In total, the amount pre-allocated by the Government for the province amounts to 1.5 million euros, so it is up to the Provincial Council of Pontevedra to request and distribute this State aid among the municipalities of the province with less than 20,000 inhabitants as final recipients. Abel Losada wanted to encourage the provincial body to join this call, which will remain open until April 1 of this year and will be “fundamental to achieve a modern and digital local administration”.
At the provincial level, 52 municipalities with fewer than 20,000 inhabitants of Pontevedra will be able to benefit from this aid.
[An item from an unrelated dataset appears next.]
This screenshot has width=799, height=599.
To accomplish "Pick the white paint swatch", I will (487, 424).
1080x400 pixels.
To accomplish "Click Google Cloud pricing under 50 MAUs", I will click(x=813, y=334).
Abel Losada stressed that, in addition to the improvement of the register, a new system of information exchange with the National Institute of Statistics (INE) will be implemented. This will change the information from being shared on a monthly basis to being available for the INE in real time. The state agency will publish a technical guide to help in this technological change. “Spain is at the forefront of transparency and speed in electoral processes, largely due to the quality of the census,” said Abel Losada, who highlighted this new step. This respect recalled that in the last Autonomous Elections there were only two claims of voters for errors throughout the province of Pontevedra, which gives a clear idea of the very high level of quality of the census.
The subdelegate reported that, in addition, this aid, from the NextGenerationEU funds, will allow municipalities to build a municipal housing database, unified at national level, which must also be available from 2026. This base will identify each house from its cadastral reference and will have tools for updating the information.
“We are talking about an unprecedented advance towards a digitized, automated and data-centric public administration,” said the deputy delegate, who also demonstrates “the unstoppable impact of the Recovery, Transformation and Resilience Plan (PRTR) in all fields and at all levels.”